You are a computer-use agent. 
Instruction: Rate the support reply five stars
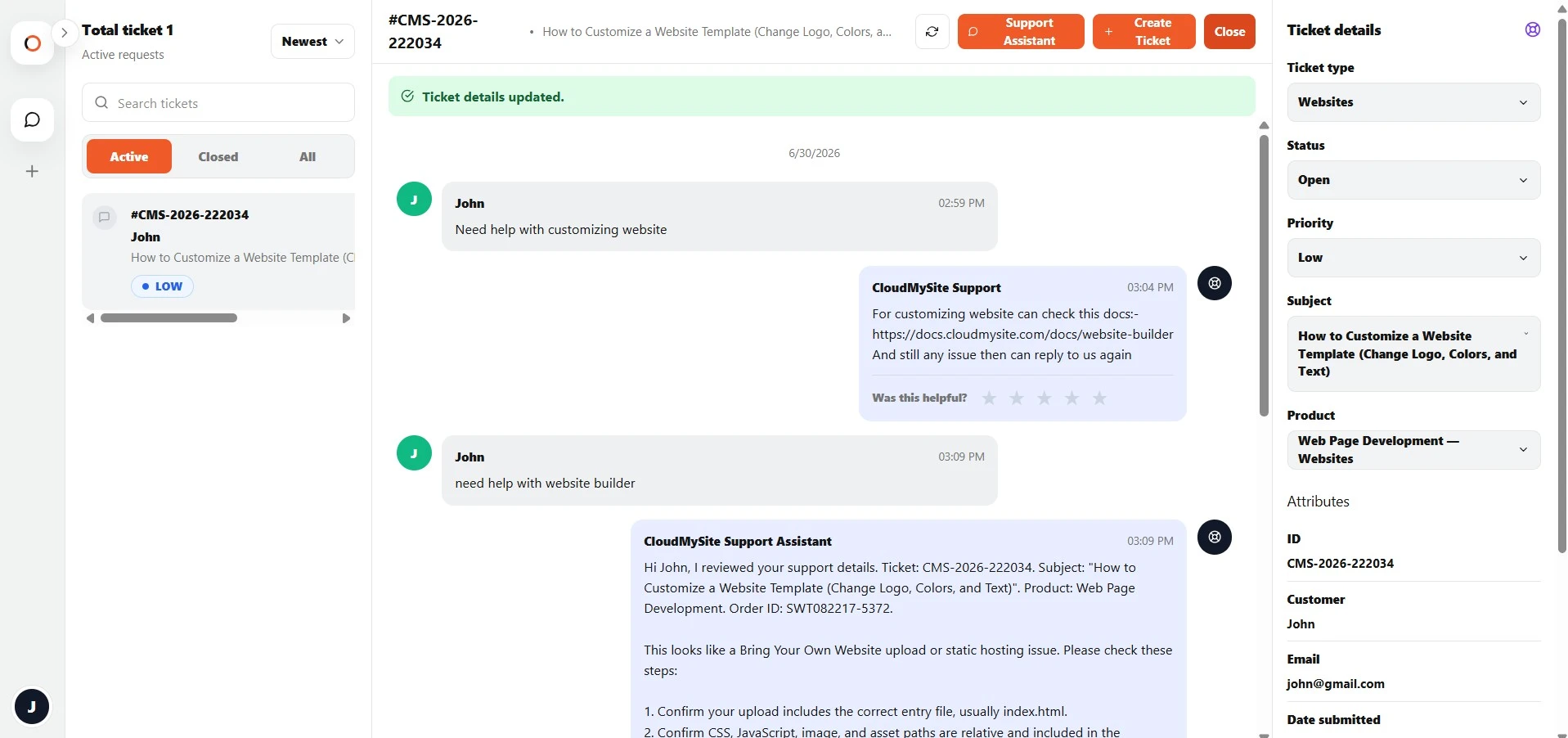1099,398
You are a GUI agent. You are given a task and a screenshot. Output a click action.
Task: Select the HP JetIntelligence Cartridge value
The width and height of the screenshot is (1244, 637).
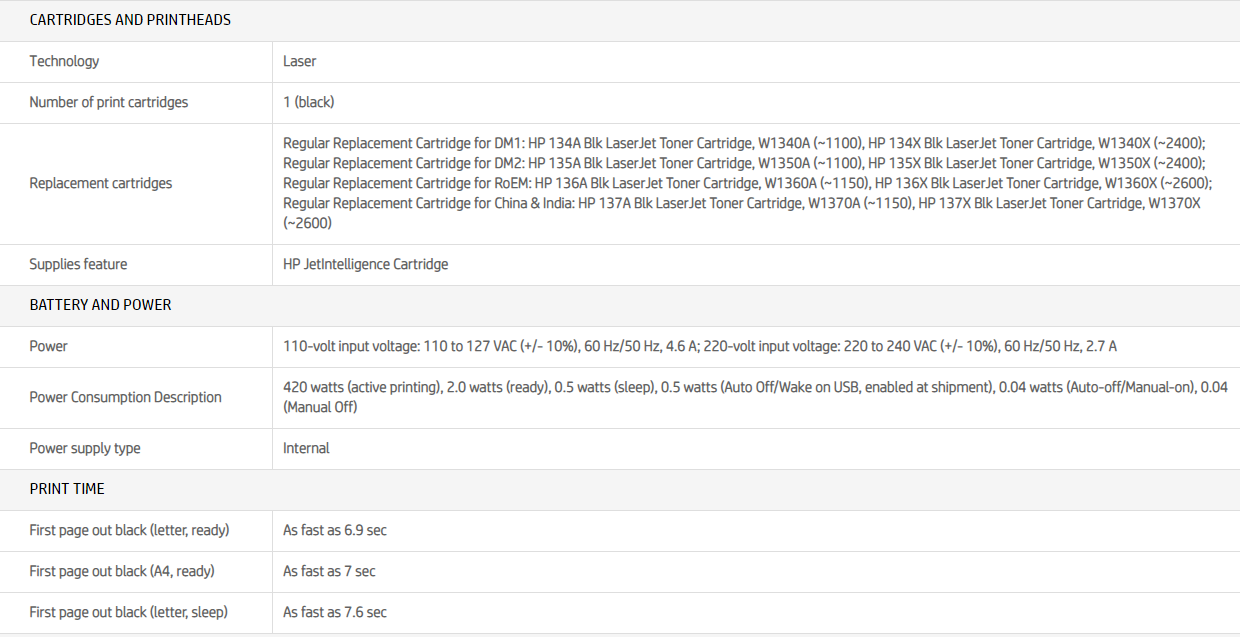pos(365,264)
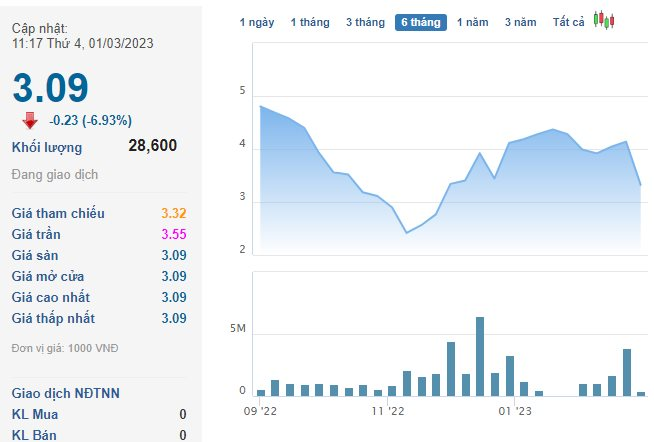The image size is (654, 442).
Task: Choose the 3 tháng chart range
Action: click(x=365, y=22)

--------------------

TASK STATEMENT:
Pull every line of text from the material above, word for word, and leave out the pictures.

TASK OUTPUT:
You are a computer-use agent. 
Instruction: Rate the support reply five stars
1099,398
You are a GUI agent. You are given a task and a screenshot. Output a click action.
Task: Select the HP JetIntelligence Cartridge value
The width and height of the screenshot is (1244, 637).
pos(365,264)
The image size is (654, 442).
Task: Choose the 3 tháng chart range
Action: click(x=365, y=22)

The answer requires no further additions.